What do you have to do before being baptized?  Accept Jesus?  Confess your sins? Take a class with the pastor?

What happens to us if we’re NOT baptized?  And what about children who die before they are baptized, what happens to them?

Now, these are not easy questions to answer, nor are the answers simple.  Yet, people give such answers, and those answers can be rather traumatizing.  Sadly, many theological reasons for baptism have caused great harm to people, enough to make them turn away from faith and the church.  In fact, a number of years ago I came across a website that offered people who felt they were harmed by the church a chance to get “unbaptized.”  There was an actual ceremony with a liturgy, they asked the person if they wanted to undo their baptism, and if they said yes, the person leading the ceremony would “unbaptize” the person by turning on a blow dryer and ceremoniously dry their heads.  People would applaud at the end, and the unbaptized even got a certificate as proof of the event.

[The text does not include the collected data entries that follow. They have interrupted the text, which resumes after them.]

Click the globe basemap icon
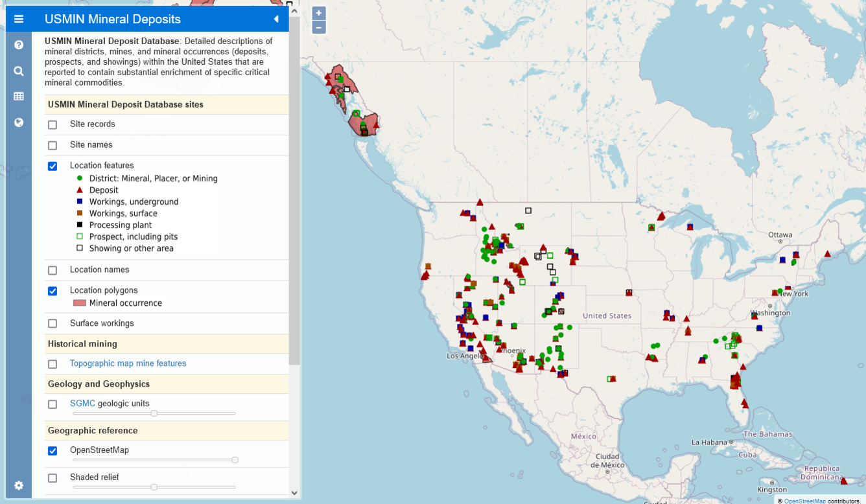The width and height of the screenshot is (866, 504). coord(18,122)
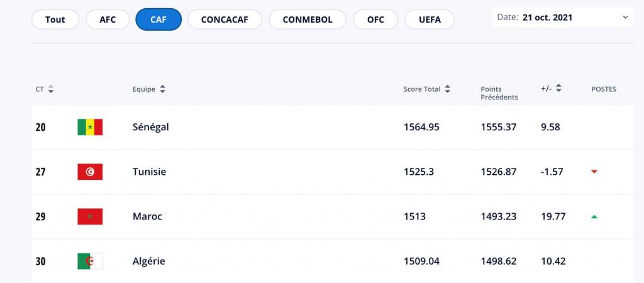644x283 pixels.
Task: Sort by Score Total arrows
Action: pos(448,89)
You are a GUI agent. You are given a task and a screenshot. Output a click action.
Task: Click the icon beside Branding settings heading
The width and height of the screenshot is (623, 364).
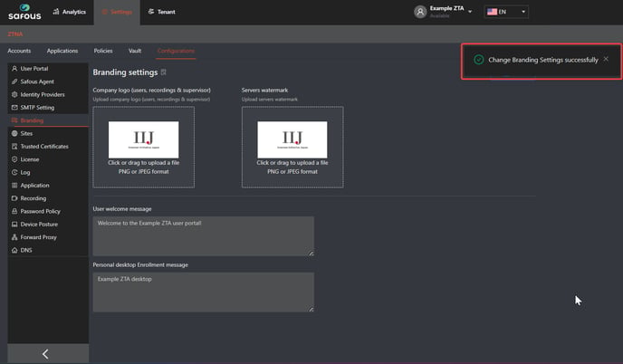click(163, 72)
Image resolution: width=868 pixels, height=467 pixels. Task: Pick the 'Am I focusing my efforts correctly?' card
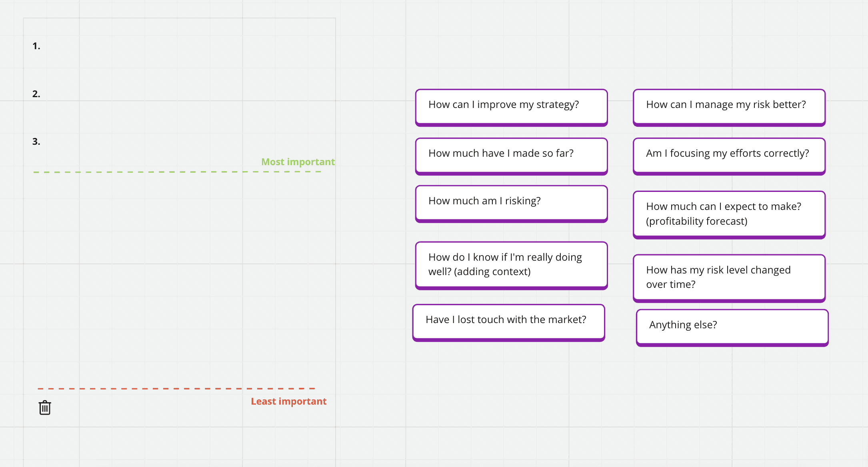point(729,156)
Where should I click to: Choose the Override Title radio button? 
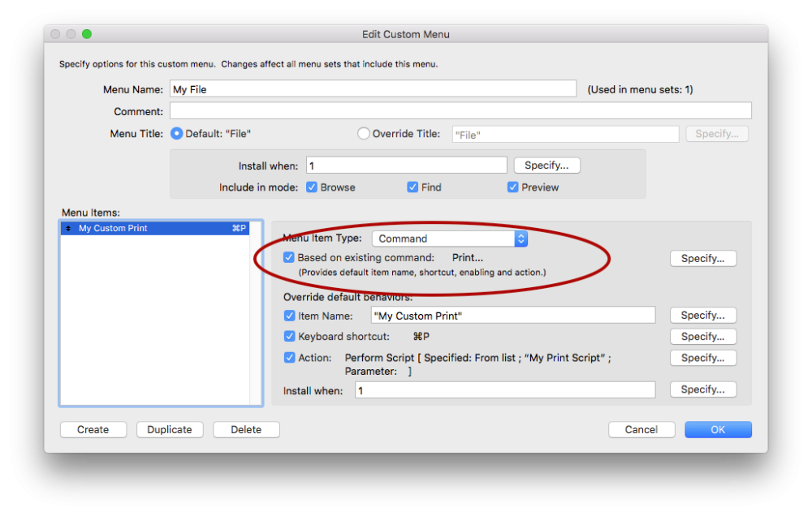click(364, 134)
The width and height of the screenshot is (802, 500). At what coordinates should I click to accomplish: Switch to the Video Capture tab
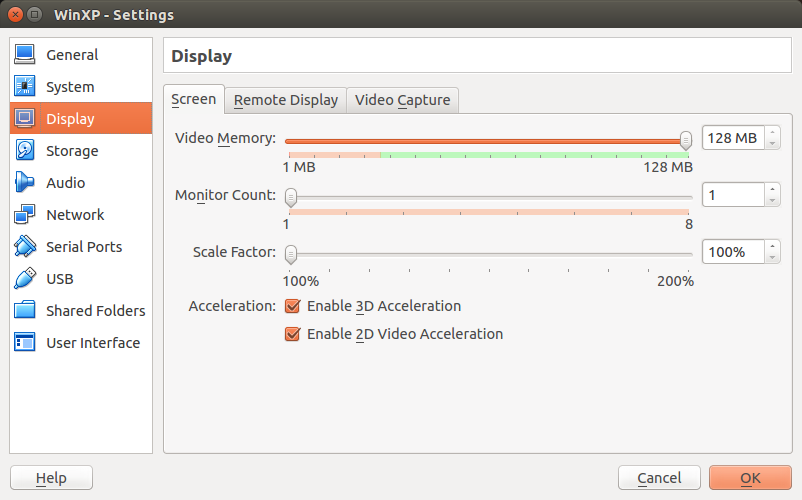403,100
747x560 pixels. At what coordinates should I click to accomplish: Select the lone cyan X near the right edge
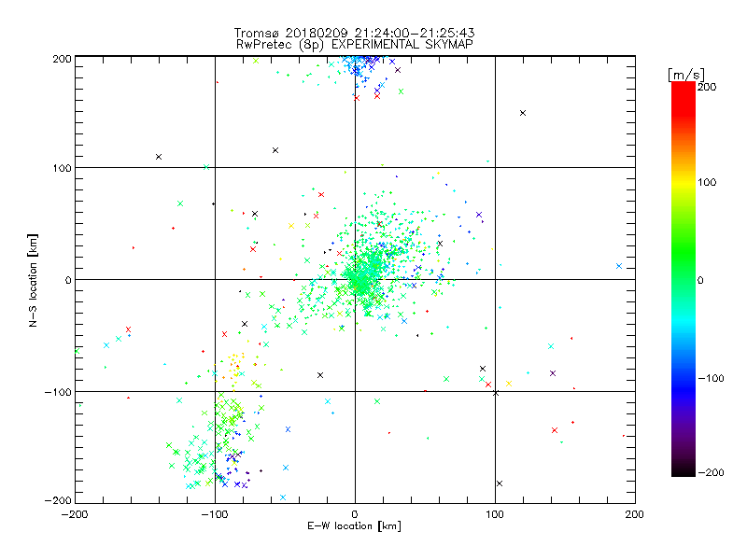click(x=619, y=266)
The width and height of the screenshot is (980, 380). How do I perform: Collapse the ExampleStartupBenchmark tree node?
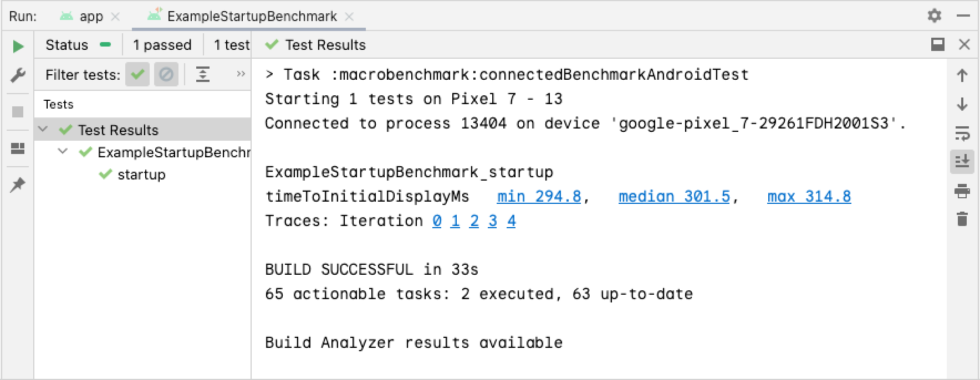pos(63,152)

Now maybe this sounds ridiculous to you. However, the Church has done a lot of harm to people in its history, and perhaps, you’ve experienced this too.

But with all this in mind, I bring you back to my original question: Why do we baptize people?

The story of Jesus’ baptism in Mark is the shortest of all the gospels.  It is straight to the point: Jesus is baptized by John, the heavens are torn apart, and the holy spirit descends on Jesus and God’s voice says, “You are my Son, the beloved, with you I am well pleased.”  What I find interesting in Mark’s version is that it suggests people did not witness anything special about Jesus’ baptism – there is no mention that others saw and heard what Jesus did when he came up out of the water.  Only Jesus witnessed the heavens opening and heard the voice of God.  Missing also are verses that suggest Jesus’ was a public event and that it legitimized his authority over John the Baptists.  Instead, Jesus’ baptism was a very personal event in which God affirmed that Jesus was loved and pleasing to God, and God’s special Son.

Why do we baptize people?  I think so often, the Church spends a little too much time on people’s sin – pointing out the faults and failings of others while minimizing our own.  What I am not saying is that we should avoid talk of sin and the need for repentance and confession completely – that is an important thing.  However, when it becomes the ONLY thing we talk about, it can be harmful, traumatizing, and it is no wonder that the pews of churches seem emptier these days.  Jesus’ baptism, as told by Mark, reminds us of the most essential part of the good news of God in Jesus Christ: God deeply and personally loves us as God’s own.  We are pleasing to God, just as we are, and not a more perfect, higher achieving version of ourselves.  This is why we baptize people, and it is why Luther said we should remember our baptisms daily – because we can never hear this personal message of God’s love and acceptance enough.

There is a catch to this: while the blessing of baptism is personal, it does not mean that it is private – or, only for us.  As I mentioned before, there are people – hurt by the church in the past, marginalized by the church in the present, and sadly, are told they are eternally excluded from God’s saving love by the church for all time.  May our hearts be moved by the baptism we share with Jesus Christ – and may we be moved to share the good news of baptism – as the church - in the ways we speak, act, and live.  Amen.